Instructions for the task | Count the lines in the listing below that contain the string "type" and give only that number.

Material shown |
____________
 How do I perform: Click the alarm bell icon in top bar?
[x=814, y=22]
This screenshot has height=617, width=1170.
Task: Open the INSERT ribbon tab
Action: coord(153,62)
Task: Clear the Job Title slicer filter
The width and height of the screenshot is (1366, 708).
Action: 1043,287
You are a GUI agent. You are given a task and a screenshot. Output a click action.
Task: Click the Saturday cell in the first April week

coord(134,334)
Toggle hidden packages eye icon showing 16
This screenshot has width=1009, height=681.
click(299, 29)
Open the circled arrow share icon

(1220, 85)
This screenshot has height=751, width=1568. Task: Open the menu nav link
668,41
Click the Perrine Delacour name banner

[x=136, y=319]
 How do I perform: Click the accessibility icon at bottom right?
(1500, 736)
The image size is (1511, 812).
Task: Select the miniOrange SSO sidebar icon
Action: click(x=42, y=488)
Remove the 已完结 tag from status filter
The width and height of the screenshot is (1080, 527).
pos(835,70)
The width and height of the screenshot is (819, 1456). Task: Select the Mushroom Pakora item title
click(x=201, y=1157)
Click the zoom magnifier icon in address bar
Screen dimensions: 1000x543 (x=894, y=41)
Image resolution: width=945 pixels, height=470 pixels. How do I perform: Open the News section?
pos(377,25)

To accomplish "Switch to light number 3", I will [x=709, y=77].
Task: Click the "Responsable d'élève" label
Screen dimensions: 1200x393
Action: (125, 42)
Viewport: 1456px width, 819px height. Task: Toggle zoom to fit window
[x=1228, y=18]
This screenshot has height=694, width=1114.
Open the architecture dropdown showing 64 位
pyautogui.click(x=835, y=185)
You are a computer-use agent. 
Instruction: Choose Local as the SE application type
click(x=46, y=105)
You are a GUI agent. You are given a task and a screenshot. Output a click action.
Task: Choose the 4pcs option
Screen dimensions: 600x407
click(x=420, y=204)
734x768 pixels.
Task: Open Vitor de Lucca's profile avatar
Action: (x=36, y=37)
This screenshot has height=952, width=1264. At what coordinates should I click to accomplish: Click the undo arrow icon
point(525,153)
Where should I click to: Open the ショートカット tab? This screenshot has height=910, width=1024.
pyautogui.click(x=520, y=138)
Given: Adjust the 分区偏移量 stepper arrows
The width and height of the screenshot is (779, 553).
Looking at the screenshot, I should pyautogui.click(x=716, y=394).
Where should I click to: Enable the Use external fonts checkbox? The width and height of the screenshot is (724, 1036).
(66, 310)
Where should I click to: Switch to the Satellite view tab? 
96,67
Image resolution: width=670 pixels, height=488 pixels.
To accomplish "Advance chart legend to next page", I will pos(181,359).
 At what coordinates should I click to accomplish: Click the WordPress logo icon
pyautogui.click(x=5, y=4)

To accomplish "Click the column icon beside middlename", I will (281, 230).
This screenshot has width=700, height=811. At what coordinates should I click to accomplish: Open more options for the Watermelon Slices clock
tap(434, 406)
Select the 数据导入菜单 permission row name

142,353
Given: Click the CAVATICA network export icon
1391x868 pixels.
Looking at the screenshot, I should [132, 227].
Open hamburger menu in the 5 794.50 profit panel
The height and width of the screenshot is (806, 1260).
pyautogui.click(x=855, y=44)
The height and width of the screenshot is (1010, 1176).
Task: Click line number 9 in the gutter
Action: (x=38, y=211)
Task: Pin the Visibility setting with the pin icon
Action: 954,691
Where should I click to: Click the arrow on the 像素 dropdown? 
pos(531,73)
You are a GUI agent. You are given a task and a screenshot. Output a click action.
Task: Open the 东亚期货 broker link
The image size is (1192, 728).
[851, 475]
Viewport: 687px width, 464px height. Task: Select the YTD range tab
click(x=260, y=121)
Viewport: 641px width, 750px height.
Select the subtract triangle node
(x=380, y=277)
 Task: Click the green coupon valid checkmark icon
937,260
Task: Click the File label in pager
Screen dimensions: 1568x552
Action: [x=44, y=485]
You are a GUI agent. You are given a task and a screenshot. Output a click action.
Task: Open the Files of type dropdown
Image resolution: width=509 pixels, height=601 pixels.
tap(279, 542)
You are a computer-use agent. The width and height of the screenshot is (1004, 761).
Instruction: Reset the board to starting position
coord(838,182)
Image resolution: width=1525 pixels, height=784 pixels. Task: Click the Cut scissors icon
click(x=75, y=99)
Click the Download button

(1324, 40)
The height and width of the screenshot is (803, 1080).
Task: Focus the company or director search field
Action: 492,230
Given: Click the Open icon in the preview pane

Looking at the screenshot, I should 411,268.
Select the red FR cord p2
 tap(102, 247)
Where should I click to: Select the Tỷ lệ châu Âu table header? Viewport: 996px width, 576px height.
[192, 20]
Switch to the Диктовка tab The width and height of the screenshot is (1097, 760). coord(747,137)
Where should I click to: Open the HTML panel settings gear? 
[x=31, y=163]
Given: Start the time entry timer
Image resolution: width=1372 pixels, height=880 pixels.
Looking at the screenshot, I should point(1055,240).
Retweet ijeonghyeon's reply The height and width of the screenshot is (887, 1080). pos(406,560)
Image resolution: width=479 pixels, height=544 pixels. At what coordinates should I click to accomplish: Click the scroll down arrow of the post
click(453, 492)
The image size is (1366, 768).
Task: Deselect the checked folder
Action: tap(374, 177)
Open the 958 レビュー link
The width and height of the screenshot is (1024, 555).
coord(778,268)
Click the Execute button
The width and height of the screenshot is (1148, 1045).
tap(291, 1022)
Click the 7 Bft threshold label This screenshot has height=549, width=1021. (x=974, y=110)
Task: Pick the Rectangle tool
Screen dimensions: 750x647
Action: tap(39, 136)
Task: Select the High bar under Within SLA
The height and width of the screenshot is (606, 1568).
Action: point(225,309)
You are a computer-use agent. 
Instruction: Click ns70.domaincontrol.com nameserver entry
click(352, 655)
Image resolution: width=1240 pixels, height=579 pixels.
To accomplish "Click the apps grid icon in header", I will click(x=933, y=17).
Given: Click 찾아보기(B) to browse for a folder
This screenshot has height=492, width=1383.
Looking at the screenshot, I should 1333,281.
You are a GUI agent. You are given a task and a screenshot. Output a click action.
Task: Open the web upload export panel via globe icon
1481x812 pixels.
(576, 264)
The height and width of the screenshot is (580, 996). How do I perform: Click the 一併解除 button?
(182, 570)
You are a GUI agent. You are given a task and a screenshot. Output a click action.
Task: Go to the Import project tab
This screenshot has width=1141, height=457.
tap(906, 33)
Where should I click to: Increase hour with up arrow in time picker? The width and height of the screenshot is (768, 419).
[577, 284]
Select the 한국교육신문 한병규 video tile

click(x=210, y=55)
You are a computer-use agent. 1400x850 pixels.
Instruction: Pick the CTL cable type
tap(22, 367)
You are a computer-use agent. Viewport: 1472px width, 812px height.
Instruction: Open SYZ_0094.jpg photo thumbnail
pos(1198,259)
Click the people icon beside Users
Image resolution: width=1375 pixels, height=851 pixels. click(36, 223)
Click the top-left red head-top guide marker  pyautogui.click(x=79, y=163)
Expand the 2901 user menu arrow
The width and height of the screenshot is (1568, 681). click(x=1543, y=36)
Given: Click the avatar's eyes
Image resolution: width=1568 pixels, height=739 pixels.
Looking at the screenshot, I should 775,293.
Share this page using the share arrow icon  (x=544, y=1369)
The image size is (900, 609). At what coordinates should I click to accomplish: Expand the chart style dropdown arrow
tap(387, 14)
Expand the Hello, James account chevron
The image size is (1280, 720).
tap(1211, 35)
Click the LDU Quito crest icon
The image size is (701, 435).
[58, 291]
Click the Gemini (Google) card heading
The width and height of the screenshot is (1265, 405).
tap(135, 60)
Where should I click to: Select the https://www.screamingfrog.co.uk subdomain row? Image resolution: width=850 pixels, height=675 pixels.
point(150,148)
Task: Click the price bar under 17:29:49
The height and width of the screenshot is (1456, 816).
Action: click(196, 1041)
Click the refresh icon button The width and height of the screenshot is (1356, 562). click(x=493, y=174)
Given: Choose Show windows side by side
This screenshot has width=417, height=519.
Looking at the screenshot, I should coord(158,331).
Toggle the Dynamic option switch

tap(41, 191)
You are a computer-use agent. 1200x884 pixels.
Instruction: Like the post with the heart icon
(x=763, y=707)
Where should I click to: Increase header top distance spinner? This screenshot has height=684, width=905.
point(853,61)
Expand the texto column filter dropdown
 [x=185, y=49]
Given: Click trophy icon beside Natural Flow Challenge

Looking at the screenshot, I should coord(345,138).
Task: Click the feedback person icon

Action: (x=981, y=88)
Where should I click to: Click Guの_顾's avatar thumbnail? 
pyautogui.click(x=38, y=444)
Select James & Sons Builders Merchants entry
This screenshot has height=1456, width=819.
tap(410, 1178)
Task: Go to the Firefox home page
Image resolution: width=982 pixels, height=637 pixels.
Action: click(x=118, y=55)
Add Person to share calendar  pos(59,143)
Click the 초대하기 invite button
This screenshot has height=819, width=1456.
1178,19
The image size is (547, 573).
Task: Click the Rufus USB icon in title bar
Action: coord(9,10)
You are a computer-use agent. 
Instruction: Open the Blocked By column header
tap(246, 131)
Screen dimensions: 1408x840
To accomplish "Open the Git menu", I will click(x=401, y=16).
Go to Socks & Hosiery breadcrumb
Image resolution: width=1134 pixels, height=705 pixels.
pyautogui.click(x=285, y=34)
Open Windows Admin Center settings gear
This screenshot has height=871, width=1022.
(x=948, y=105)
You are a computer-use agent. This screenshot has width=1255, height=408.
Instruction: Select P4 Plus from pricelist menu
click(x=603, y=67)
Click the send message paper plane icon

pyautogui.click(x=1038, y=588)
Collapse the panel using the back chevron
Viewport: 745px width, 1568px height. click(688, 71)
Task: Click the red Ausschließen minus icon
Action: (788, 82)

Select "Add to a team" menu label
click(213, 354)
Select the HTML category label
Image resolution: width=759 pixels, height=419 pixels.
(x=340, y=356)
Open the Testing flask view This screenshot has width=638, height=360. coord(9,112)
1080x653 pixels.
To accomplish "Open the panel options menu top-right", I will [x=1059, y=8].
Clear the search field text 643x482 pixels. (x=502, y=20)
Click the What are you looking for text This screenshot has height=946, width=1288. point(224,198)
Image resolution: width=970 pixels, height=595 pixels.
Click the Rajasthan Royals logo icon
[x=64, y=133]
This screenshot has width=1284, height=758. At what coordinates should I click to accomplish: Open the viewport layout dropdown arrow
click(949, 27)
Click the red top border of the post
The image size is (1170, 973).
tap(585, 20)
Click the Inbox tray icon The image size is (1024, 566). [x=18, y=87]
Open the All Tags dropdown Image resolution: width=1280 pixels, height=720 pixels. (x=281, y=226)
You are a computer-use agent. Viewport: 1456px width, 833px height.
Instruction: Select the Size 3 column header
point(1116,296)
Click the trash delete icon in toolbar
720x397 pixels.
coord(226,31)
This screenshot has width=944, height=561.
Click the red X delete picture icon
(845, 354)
____________
Result for this exercise | 3